Language Games Can Set Us Free

Sandy Grant

Aeon

2017-01-24

“We live out our lives amid a world of language, in which we use words to do things.”

“We are as if bewitched by the practices of saying that constitute our ways of going on in the world.”

“If we want to change how things are, then we need to change the way we use words. But can language-games set us free?”

“It was the maverick philosopher Ludwig Wittgenstein who coined the term ‘language-game’. He contended that words acquire meaning by their use, and wanted to see how their use was tied up with the social practices of which they are a part.”

“So he used ‘language-game’ to draw attention not only to language itself, but to the actions into which it is woven.”

“Wittgenstein wanted to expose how ‘words are deeds’, that we do something every time we use a word. Moreover, what we do, we do in a world with others.”

“Wittgenstein was intent on bringing out how ‘the “speaking” of language is part of an activity, or form of life’.”
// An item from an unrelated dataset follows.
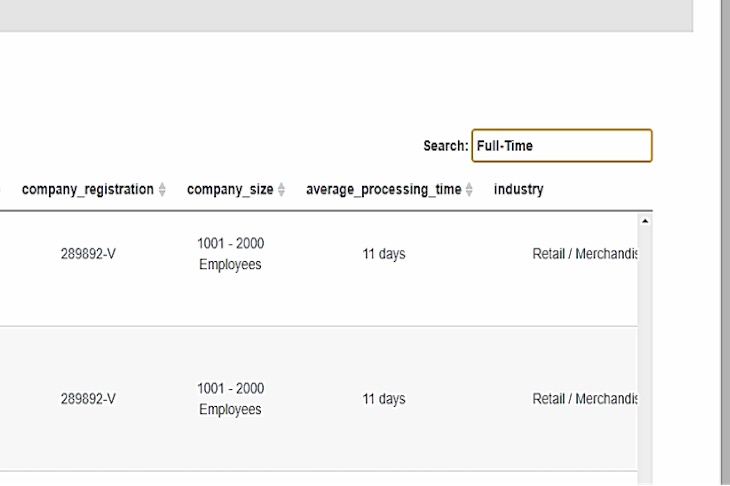Image resolution: width=730 pixels, height=486 pixels.
Task: Click first row's 1001 - 2000 Employees cell
Action: 230,254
“Wittgenstein’s attempts to see met with the charge that he was stopping us from seeing anything else, from perceiving new possibilities: his linguistic obsessions were a distraction from real politics.”
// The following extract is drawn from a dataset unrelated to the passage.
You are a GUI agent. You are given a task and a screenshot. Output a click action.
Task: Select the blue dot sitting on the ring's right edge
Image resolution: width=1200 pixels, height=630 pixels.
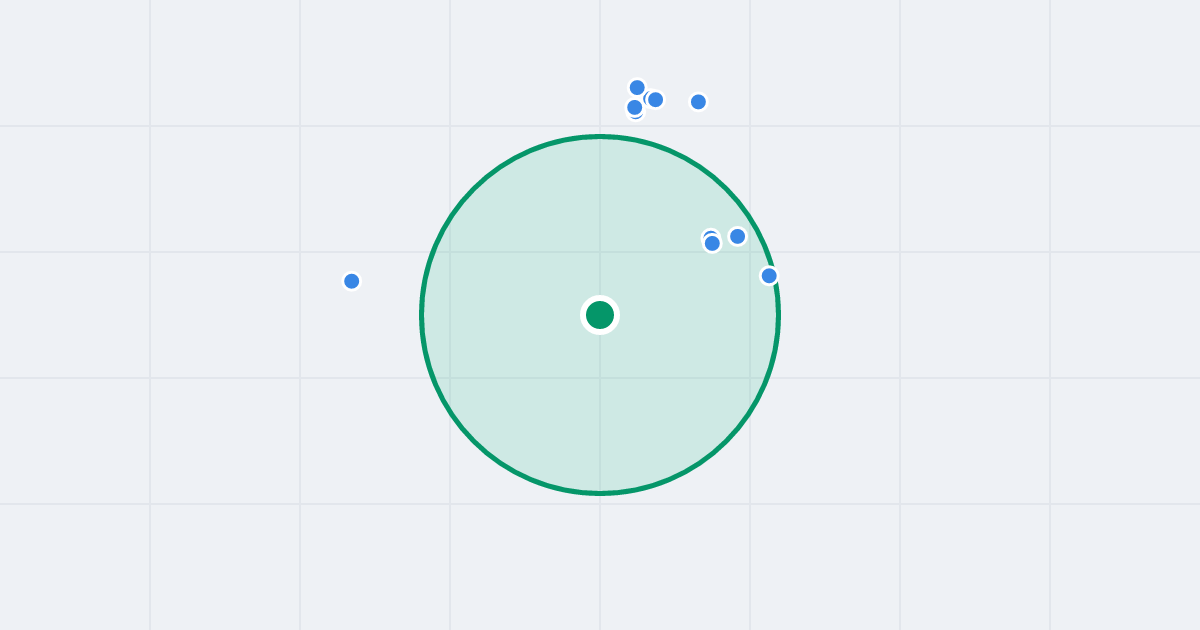coord(769,276)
“The chief accuser was Herbert Marcuse, who in his blockbuster One-Dimensional Man (1964) declared that Wittgenstein’s work was reductive and limiting.”
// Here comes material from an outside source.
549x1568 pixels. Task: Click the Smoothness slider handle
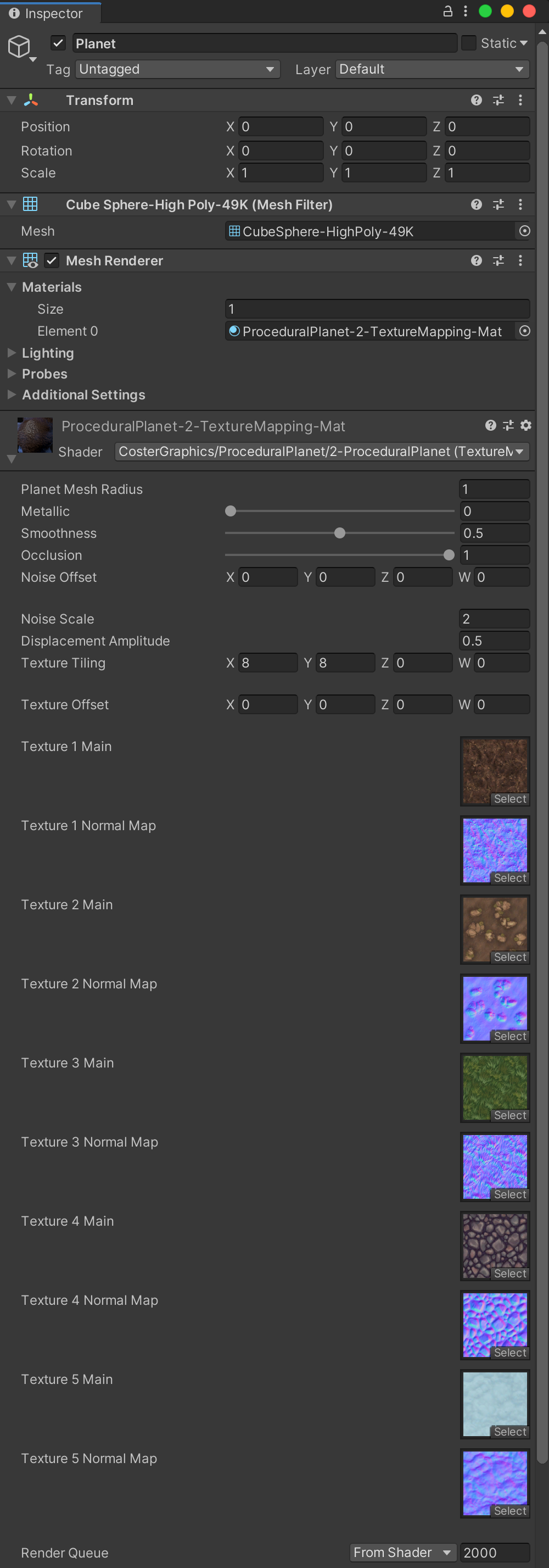[340, 533]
“It could not be liberatory, for the close focus on how we use words misses what’s really going on.”

“Marcuse claims that Wittgenstein is reductive, seeing only language, and poorly at that.”

“Wittgenstein strives to bring language-games to light: Marcuse says this is stupid. Well, is it? Yes and no.”

“In Culture and Value (1977), Wittgenstein admits: ‘How hard I find it to see what is right in front of my eyes.’ All too often, he says, we miss the obvious. That which is close is the most difficult to see for what it is.”

“When we use words, we partake of everyday understandings and carryings-on. Wittgenstein looks to these everyday usages, and remarks upon them.”

“Wittgenstein is calling attention to the ways in which, by our everyday language-games, we entrap ourselves. So he looks closely at what he is doing and saying.”

“He sees work in philosophy as therapeutic, in the sense of ‘a work on oneself’.”

“And there is an intense self-scrutiny in Philosophical Investigations. It is quite remarkable, questioning the ways we use language to do mundane things such as telling the time, doing sums, or hoping that someone will come.”

“One remark that Marcuse ridicules is Wittgenstein’s example, ‘My broom is in the corner…’ Marcuse is super-snarky about this, and denounces ‘the almost masochistic reduction of speech to the humble and common’. But, amid the bluster, Marcuse misses the point.”

“This all-too-human stupidity is deep-seated.”

“So, if we are to change, we must first face up to an imperative to ‘be stupid’, and to know ourselves to be. Marcuse could have welcomed this, for he gets that it is in everyday practices that we are unwittingly subjected: ‘magic, witchcraft, and ecstatic surrender are practised in the daily routine of the home, the shop, and the office’. In short, the lady doth protest too much.”

“Does Marcuse’s second objection fare any better? This is the claim that Wittgenstein is confining, ensnaring us only further within language. Marcuse says that Wittgenstein’s take on language is one-dimensional.”

“But this is not borne out by a reading of Wittgenstein’s book, where we find a view of language as irreducibly multi-dimensional.”

“Wittgenstein painstakingly shows how the basis for what we use as language is provided by shifting patterns of communal activity.”

“Language is contingent and provisional, so language-games can’t but be open to change, in numerous ways.”

“So language usage admits contestation and change, in virtue of what it is. Marcuse, on the other hand, denies this, and even says that societal processes close the universe of discourse. We don’t get from him anything like Wittgenstein’s suggestion that there is in language usage itself something recalcitrant to fixity.”

“Wittgenstein’s position is rather more radical than Marcuse cares to notice. He says ‘something new (spontaneous, “specific”) is always a language-game’.”

“What of this prospect? Notably, on Wittgenstein’s account, we don’t play language-games solo. They arise through communal uses of language.”

“Marcuse’s objections are unfounded. He fails to show that Wittgenstein’s astonishing scrutiny of language-games is either pointlessly stupid or enslaving. In fact, his efforts only heighten regard for Wittgenstein’s relevance in the darkness of these times.”

“Using language is an integral part of the human condition. We live within language, yet our way of life is something we find hard to see.”

“Wittgenstein is not peddling ready answers to this predicament. Indeed as long as there is language it will bewitch us, we will face the temptation to misunderstand. And there is no vantage point outside it. There is no escape from language-games then, but we can forge a kind of freedom from within them. We might first need to ‘be stupid’ if we are to see this.”